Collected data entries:

****************

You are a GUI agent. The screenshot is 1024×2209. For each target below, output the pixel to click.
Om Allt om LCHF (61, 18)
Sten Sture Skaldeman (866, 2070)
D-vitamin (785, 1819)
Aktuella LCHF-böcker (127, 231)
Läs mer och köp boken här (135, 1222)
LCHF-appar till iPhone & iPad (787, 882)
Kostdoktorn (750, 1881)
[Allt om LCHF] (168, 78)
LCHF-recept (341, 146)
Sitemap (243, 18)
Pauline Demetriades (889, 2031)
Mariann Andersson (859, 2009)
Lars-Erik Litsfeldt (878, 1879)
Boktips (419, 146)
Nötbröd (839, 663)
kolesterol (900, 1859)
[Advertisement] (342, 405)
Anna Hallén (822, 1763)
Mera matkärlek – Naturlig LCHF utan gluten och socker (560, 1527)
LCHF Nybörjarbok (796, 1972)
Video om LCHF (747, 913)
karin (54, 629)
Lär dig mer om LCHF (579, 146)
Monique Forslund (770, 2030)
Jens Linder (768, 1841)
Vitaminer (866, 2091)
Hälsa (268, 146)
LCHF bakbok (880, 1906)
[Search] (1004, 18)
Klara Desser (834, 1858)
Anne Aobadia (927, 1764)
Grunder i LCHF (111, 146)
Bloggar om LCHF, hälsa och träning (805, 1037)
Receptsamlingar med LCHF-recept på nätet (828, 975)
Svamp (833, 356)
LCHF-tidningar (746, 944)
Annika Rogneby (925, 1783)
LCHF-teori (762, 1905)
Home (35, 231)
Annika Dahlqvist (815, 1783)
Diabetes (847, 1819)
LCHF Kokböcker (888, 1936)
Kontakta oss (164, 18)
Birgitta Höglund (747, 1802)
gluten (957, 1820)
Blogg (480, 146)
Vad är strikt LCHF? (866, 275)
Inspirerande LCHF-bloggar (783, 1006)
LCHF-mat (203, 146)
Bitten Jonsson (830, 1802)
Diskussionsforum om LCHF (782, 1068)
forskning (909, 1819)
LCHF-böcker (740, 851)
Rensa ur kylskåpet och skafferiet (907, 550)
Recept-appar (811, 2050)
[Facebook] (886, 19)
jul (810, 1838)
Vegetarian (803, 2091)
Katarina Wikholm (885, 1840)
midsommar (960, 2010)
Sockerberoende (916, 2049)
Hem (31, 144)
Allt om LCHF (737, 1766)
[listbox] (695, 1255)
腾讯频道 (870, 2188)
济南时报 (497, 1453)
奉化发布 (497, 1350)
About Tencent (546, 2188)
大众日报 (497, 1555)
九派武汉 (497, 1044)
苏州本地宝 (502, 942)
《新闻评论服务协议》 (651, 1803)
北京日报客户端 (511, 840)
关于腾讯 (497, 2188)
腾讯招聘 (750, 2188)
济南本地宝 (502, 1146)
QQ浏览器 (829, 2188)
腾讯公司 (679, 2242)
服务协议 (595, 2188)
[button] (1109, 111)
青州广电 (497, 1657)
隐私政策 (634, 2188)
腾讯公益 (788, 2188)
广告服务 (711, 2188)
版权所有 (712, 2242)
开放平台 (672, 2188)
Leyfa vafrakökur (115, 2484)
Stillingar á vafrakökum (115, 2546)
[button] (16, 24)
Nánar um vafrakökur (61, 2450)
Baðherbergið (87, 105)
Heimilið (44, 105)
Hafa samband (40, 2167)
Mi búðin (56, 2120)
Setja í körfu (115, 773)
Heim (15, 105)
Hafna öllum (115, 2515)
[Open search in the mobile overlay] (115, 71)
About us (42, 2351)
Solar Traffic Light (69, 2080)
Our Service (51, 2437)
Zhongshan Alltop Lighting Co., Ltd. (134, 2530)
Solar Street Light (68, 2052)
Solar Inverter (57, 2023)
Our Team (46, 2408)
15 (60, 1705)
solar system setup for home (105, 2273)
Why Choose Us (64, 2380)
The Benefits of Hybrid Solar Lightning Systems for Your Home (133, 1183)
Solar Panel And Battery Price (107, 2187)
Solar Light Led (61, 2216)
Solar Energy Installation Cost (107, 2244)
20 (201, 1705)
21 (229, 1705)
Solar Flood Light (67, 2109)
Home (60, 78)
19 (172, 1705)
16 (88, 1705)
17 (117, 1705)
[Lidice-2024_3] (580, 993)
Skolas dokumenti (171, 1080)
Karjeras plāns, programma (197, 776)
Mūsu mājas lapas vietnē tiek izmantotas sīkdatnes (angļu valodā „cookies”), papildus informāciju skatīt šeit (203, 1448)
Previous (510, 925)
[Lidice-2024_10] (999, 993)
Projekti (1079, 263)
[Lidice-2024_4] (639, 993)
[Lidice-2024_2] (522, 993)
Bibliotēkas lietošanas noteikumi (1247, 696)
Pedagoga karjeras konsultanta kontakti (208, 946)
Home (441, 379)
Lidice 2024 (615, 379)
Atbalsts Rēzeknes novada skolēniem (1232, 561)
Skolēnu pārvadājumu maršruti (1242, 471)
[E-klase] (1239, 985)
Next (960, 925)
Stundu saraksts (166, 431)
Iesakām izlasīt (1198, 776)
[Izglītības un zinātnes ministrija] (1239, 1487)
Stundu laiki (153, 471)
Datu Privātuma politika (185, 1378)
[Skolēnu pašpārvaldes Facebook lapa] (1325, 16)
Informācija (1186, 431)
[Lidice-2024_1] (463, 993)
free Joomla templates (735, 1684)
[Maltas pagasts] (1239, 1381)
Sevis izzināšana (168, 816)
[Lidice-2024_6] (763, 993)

****************

### [What you will do]
Return each line above exactly as it appears.

### [Result of this task]
You are a GUI agent. The screenshot is 1024×2209. For each target below, output the pixel to click.
Om Allt om LCHF (61, 18)
Sten Sture Skaldeman (866, 2070)
D-vitamin (785, 1819)
Aktuella LCHF-böcker (127, 231)
Läs mer och köp boken här (135, 1222)
LCHF-appar till iPhone & iPad (787, 882)
Kostdoktorn (750, 1881)
[Allt om LCHF] (168, 78)
LCHF-recept (341, 146)
Sitemap (243, 18)
Pauline Demetriades (889, 2031)
Mariann Andersson (859, 2009)
Lars-Erik Litsfeldt (878, 1879)
Boktips (419, 146)
Nötbröd (839, 663)
kolesterol (900, 1859)
[Advertisement] (342, 405)
Anna Hallén (822, 1763)
Mera matkärlek – Naturlig LCHF utan gluten och socker (560, 1527)
LCHF Nybörjarbok (796, 1972)
Video om LCHF (747, 913)
karin (54, 629)
Lär dig mer om LCHF (579, 146)
Monique Forslund (770, 2030)
Jens Linder (768, 1841)
Vitaminer (866, 2091)
Hälsa (268, 146)
LCHF bakbok (880, 1906)
[Search] (1004, 18)
Klara Desser (834, 1858)
Anne Aobadia (927, 1764)
Grunder i LCHF (111, 146)
Bloggar om LCHF, hälsa och träning (805, 1037)
Receptsamlingar med LCHF-recept på nätet (828, 975)
Svamp (833, 356)
LCHF-tidningar (746, 944)
Annika Rogneby (925, 1783)
LCHF-teori (762, 1905)
Home (35, 231)
Annika Dahlqvist (815, 1783)
Diabetes (847, 1819)
LCHF Kokböcker (888, 1936)
Kontakta oss (164, 18)
Birgitta Höglund (747, 1802)
gluten (957, 1820)
Blogg (480, 146)
Vad är strikt LCHF? (866, 275)
Inspirerande LCHF-bloggar (783, 1006)
LCHF-mat (203, 146)
Bitten Jonsson (830, 1802)
Diskussionsforum om LCHF (782, 1068)
forskning (909, 1819)
LCHF-böcker (740, 851)
Rensa ur kylskåpet och skafferiet (907, 550)
Recept-appar (811, 2050)
[Facebook] (886, 19)
jul (810, 1838)
Vegetarian (803, 2091)
Katarina Wikholm (885, 1840)
midsommar (960, 2010)
Sockerberoende (916, 2049)
Hem (31, 144)
Allt om LCHF (737, 1766)
[listbox] (695, 1255)
腾讯频道 (870, 2188)
济南时报 (497, 1453)
奉化发布 (497, 1350)
About Tencent (546, 2188)
大众日报 (497, 1555)
九派武汉 (497, 1044)
苏州本地宝 (502, 942)
《新闻评论服务协议》 (651, 1803)
北京日报客户端 (511, 840)
关于腾讯 (497, 2188)
腾讯招聘 (750, 2188)
济南本地宝 (502, 1146)
QQ浏览器 (829, 2188)
腾讯公司 (679, 2242)
服务协议 (595, 2188)
[button] (1109, 111)
青州广电 (497, 1657)
隐私政策 (634, 2188)
腾讯公益 (788, 2188)
广告服务 (711, 2188)
版权所有 (712, 2242)
开放平台 (672, 2188)
Leyfa vafrakökur (115, 2484)
Stillingar á vafrakökum (115, 2546)
[button] (16, 24)
Nánar um vafrakökur (61, 2450)
Baðherbergið (87, 105)
Heimilið (44, 105)
Hafa samband (40, 2167)
Mi búðin (56, 2120)
Setja í körfu (115, 773)
Heim (15, 105)
Hafna öllum (115, 2515)
[Open search in the mobile overlay] (115, 71)
About us (42, 2351)
Solar Traffic Light (69, 2080)
Our Service (51, 2437)
Zhongshan Alltop Lighting Co., Ltd. (134, 2530)
Solar Street Light (68, 2052)
Solar Inverter (57, 2023)
Our Team (46, 2408)
15 (60, 1705)
solar system setup for home (105, 2273)
Why Choose Us (64, 2380)
The Benefits of Hybrid Solar Lightning Systems for Your Home (133, 1183)
Solar Panel And Battery Price (107, 2187)
Solar Light Led (61, 2216)
Solar Energy Installation Cost (107, 2244)
20 (201, 1705)
21 (229, 1705)
Solar Flood Light (67, 2109)
Home (60, 78)
19 (172, 1705)
16 (88, 1705)
17 (117, 1705)
[Lidice-2024_3] (580, 993)
Skolas dokumenti (171, 1080)
Karjeras plāns, programma (197, 776)
Mūsu mājas lapas vietnē tiek izmantotas sīkdatnes (angļu valodā „cookies”), papildus informāciju skatīt šeit (203, 1448)
Previous (510, 925)
[Lidice-2024_10] (999, 993)
Projekti (1079, 263)
[Lidice-2024_4] (639, 993)
[Lidice-2024_2] (522, 993)
Bibliotēkas lietošanas noteikumi (1247, 696)
Pedagoga karjeras konsultanta kontakti (208, 946)
Home (441, 379)
Lidice 2024 (615, 379)
Atbalsts Rēzeknes novada skolēniem (1232, 561)
Skolēnu pārvadājumu maršruti (1242, 471)
[E-klase] (1239, 985)
Next (960, 925)
Stundu saraksts (166, 431)
Iesakām izlasīt (1198, 776)
[Izglītības un zinātnes ministrija] (1239, 1487)
Stundu laiki (153, 471)
Datu Privātuma politika (185, 1378)
[Skolēnu pašpārvaldes Facebook lapa] (1325, 16)
Informācija (1186, 431)
[Lidice-2024_1] (463, 993)
free Joomla templates (735, 1684)
[Maltas pagasts] (1239, 1381)
Sevis izzināšana (168, 816)
[Lidice-2024_6] (763, 993)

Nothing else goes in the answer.